I ended up going to Burgess Park Run because the one nearest to Jill’s house which I could have walked to, was cancelled because there was another event going on. Jill has a vast knowledge of the bus and tube system of London and told me which one to get. When my alarm first went off, I did think why am I doing this – but once I got going, it was actually quite exciting! The only other Park Run I’ve done apart from Barrow is Skipton, when I was Ilkley Poet in Residence, and that was actually quite stressful because I was driving around trying to find it – it was a bit of a nightmare. This was really easy though and I got talking to a couple of runners who were really friendly. One of them was called Tessa and she was running at a similar time to me (well actually about 40 seconds faster but who is counting?) so I tried to keep up with her. She just pipped me at the post as I was hovering between letting my awful competitive nature show or being a nice person. So that has taught me a life lesson! Don’t procrastinate! I was really pleased with my time as well – 22.42 which is a new 5k PB for me – my Barrow Park Run time is 23.02 but Barrow is very hilly and the Burgess course is completely flat. Afterwards I was so hot and I couldn’t bear the thought of sitting on a bus so I decided to run back to Brixton with the help of my sat nav on my phone.

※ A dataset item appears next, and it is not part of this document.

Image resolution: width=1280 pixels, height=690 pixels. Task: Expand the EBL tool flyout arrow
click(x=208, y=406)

I got a new pair of trainers last week – courtesy of Active Cumbria. They were running a Young People’s Poetry Competition a couple of weeks ago and my rather persuasive running buddy Emma asked me if I would be willing to judge it. I did it as a favour for Emma and then on Thursday she turned up with a swanky pair of trainers as a thank you present! I’m telling you this now because I tried them out on my Park Run jaunt and am pleased to report no blisters, although my toes did go bizarrely numb when I was running round. The shoes weren’t too tight or anything, so not quite sure what happened there.

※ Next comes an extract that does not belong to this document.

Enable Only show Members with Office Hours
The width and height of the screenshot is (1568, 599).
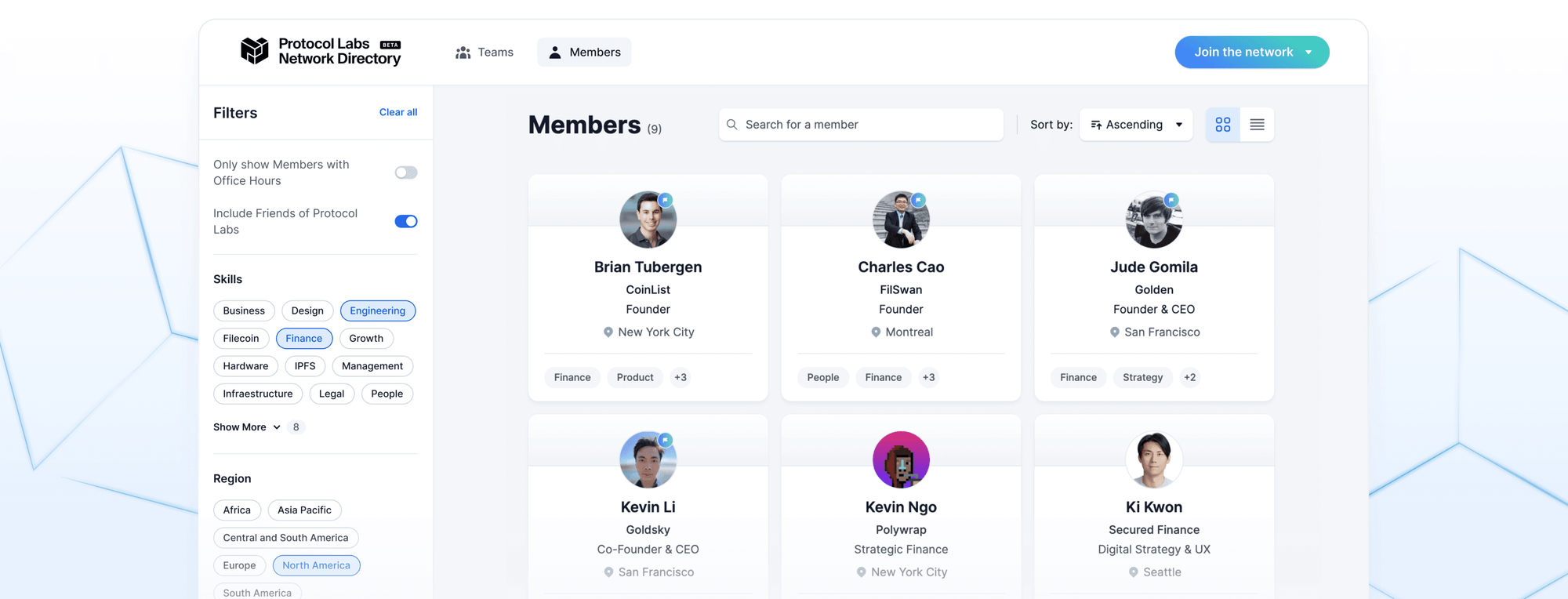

After the madness of the launch in Ulverston with the soul band and runners and poets and music teachers and pupils and randomness, it was actually quite nice to do a more ‘normal’ launch. Jill started off the evening and did a great set of poems, and then Kathryn Maris, whose work I love read some poems as well. I love Kathryn’s dry humour in her poetry and I could have listened to her read all night.

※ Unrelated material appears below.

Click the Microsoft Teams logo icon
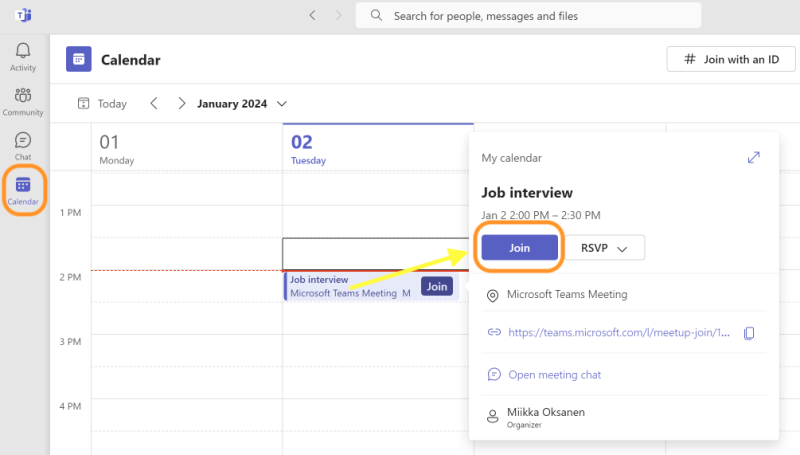Screen dimensions: 800x455 23,15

I won’t name everybody who was at the launch, but it was really nice to see some of my friends from down south who I don’t get to see very much usually. I was really touched that people like Ben Johnson and Hilary Hares had made quite big journeys to get there. The other big surprise was my mum and dad turning up out of the blue. My mum bought ANOTHER copy of my book – I don’t know who she is giving them to – but she swears she has sold the other 7 that she bought at the Ulverston launch.
My mum and dad came and met me at Euston today and I dragged them along to Judd Books which I have to visit whenever I come to London. They have a great discounted poetry section and they often get a lot of American poets that you can’t get elsewhere. I always make a point of going now if I’m in London. I spent £50 but that was about 12 books so I have now satisfied my book buying urge for a while.
Last week seemed to fly by pretty quickly. We have had quite nice weather so every morning I’ve been sitting outside drinking a cup of tea. Just being outside and able to hear the birds puts me in a better mood for work. I didn’t know I would like the garden so much though.
I’ve not managed to do as much running as I would have liked this week. I did an 11 kilometre one on Tuesday and a sprint session on Thursday but no long run because I’ve just not had time to fit it in. I also had an end-of-term concert at one of the primary schools I work in this week so that took up another evening.
Today’s Sunday Poem is by Jayne Stanton, who is another person I’ve been meaning to ask for a Sunday Poem for a long time now. Jayne is one of my loyal attendees on the residentials that I run. I think she has been to all three at Grange over Sands and it has been wonderful to see her poetry developing over the years and her confidence in her own writing growing.
Jayne’s poem Clothes horse, comes from her pamphlet Beyond the Tune, which is published by Soundswrite Press. It was published in 2014. I’ve chosen this poem for a number of reasons – I love the first line which takes me back to my childhood. Although we didn’t have a wooden clothes horse, we had a plastic clothes horse and I remember sitting in front of the fire and giving way inch by reluctant inch to the clothes horse. I like that everything in this poem has a personality and a will of its own. The clothes horse ‘stole our heat’. The clothes are ‘line-dried failures’ and stll-limbed charges’. The electric fire ‘coaxed the steam from dampened spirits.’ Even the washing-up bowl is a pool. I also like how the poem describes a very specific moment in time in great detail and how it moves from inside the house ‘on winter nights’ to ‘On summer days” in the second stanza.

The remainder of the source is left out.